At the most recent Glasgow City Council meeting, Mayor Becky Erickson said that they are working on research for possible grant funds to help with the multimillion dollar project. The one year extension will give the city until July 16, 2015, to finalize plans for improvement. Erickson said that they would be budgeting around $75,000 annually to get the Levee up to compliance.
Mike Kaiser, who sits on the committee, will be surveying the land and working with landowners on property lines, while work on vegetation removal will continue. The local National Guard said they could help shoulder some of the work, with the exception of burning.
Director of Public Works Robert “Bob” Kompel explained that some of the conditions that were originally placed were taken out, but maintenance would have to continue to upkeep some of the problem areas. He also explained that they are working on estimated costs and budgets for the SWIF to get a more finalized picture of what all the work will add up to.
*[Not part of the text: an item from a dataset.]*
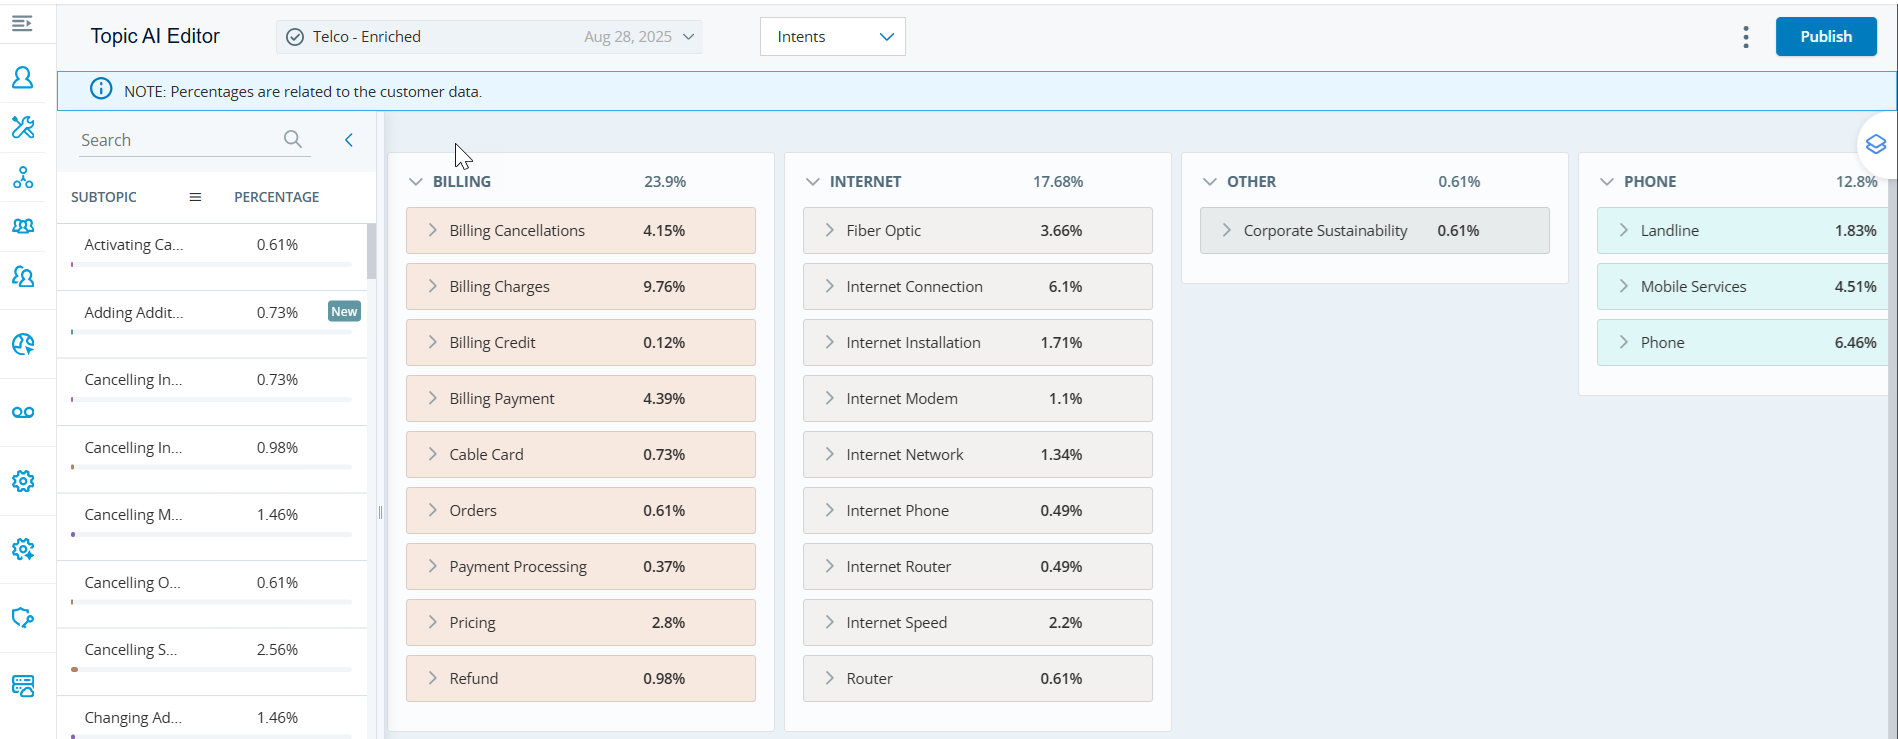
Task: Click the PERCENTAGE column header
Action: (276, 197)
It was reiterated at the meeting that the majority of town would be affected if they didn't meet the deadline, or meet compliance on the Levee, as most of the south side of town lies in the flood plain. Erickson said that it would take $300,000 to get up to compliance and the city was looking into the cost of flood insurance. Several sites online list flood insurance from $1,000 for $100,00 of coverage to $5,000 for $250,000 of coverage. But rates would vary depending on location, risk and property.
While revisions are being completed and further research into costs and budgeting are being looked at, it could be a while before the finalized SWIF plan is ready to present. Kompel said that they were also looking at a Levee maintenance district to help with the costs of upkeep and maintenance in the future.